The Impact of ERTC on Architecture and Engineering Firms
The Employee Retention Tax Credit (ERTC) has been an essential tool for businesses since the pandemic hit in 2020. The ERTC is a refundable payroll tax credit designed to help businesses keep their employees on the payroll. The credit is up to $5,000 per qualified employee for 2020 and $7,000 per employee per quarter in 2021, and it has helped many businesses stay afloat during these tough times. In this article, we will discuss the impact of ERTC on architecture and engineering firms.
ERTC for Architecture and Engineering Firms
ERTC applies to architecture and engineering firms, and it has been a lifeline for many AEC firms struggling to make ends meet during the pandemic. As per Anchin, businesses can qualify for the ERTC if they experienced a reduction in gross receipts in 2020 or 2021 compared to 2019. Even if they did not have a reduction in gross receipts, they can still qualify for ERTC if they experienced a government suspension in 2020.
Difference between 2020 and 2021 ERTC for AEC Firms
According to Deltek, the rules for 2020 and 2021 ERTC differ for AEC firms. For the 2021 credit, a company can qualify if its revenue for the quarter is 20% below the same quarter in 2019. If it has less than 500 employees, it can qualify for a quarterly credit of 70% of wages up to a max quarterly credit of $7,000 per employee. For the 2020 credit, a company can qualify if it has a 50% revenue drop compared to the equivalent 2019 quarter's revenue or if it is fully or partially shut down due to a government order.

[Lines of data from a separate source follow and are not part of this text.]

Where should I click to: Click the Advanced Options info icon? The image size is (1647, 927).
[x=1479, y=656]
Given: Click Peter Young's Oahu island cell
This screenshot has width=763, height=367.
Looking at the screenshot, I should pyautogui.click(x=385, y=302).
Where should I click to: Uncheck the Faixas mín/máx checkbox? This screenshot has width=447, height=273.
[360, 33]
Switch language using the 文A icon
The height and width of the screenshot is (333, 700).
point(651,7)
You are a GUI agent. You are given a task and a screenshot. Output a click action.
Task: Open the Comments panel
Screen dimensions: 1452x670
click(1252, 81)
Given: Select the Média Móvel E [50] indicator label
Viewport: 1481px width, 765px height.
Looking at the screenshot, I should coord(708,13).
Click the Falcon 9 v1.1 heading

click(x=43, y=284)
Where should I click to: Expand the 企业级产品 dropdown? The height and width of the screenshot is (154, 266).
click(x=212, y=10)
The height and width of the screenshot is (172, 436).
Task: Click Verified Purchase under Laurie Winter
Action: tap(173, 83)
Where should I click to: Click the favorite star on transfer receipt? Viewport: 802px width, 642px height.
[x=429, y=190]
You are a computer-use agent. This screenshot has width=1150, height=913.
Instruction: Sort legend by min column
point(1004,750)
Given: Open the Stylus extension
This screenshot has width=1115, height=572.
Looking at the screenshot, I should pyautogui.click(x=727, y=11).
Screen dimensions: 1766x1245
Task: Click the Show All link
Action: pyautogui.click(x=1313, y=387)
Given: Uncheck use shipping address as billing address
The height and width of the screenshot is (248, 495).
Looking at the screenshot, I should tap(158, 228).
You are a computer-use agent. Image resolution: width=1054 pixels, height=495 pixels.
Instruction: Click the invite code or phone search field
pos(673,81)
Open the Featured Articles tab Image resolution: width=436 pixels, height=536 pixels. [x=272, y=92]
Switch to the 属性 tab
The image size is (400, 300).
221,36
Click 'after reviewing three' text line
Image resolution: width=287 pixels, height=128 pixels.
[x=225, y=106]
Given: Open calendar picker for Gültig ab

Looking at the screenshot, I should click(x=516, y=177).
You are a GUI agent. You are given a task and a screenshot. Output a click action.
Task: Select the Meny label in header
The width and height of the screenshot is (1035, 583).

Government Suspension and ERTC Eligibility
As per Anchin, a government suspension is when the government orders a business to partially or fully shut down due to a public health emergency. AEC firms that faced such government suspensions in 2020 can qualify for ERTC.
Three Tax-Saving Strategies for Architecture and Engineering Firms
Architecture and engineering firms can save millions of dollars in tax benefits each year by claiming R&D Tax Credits, Employee Retention Tax Credits, and 179D Tax Deductions. These tax benefits are often overlooked but can result in significant cash flow for firms. In this section, we will discuss these three tax-saving strategies in detail.
R&D Tax Credits
According to Tax Point Advisors, R&D tax credits aim to stimulate innovation, growth, and competitiveness. Engineering activities must pass a four-part test to qualify for R&D tax credits, with sustainable design, new technology, and environmental impact studies being typical qualifying activities. AEC firms that invest in these activities can claim a tax credit of up to 10% of their qualified research expenses.
Employee Retention Tax Credits
As discussed earlier, ERTC is a refundable payroll tax credit designed to help businesses keep their employees on the payroll. AEC firms that qualify for ERTC can claim tax credits of up to $5,000 per qualified employee for 2020 and $7,000 per employee per quarter in 2021. ERTC has been a lifeline for many AEC firms struggling to make ends meet during the pandemic.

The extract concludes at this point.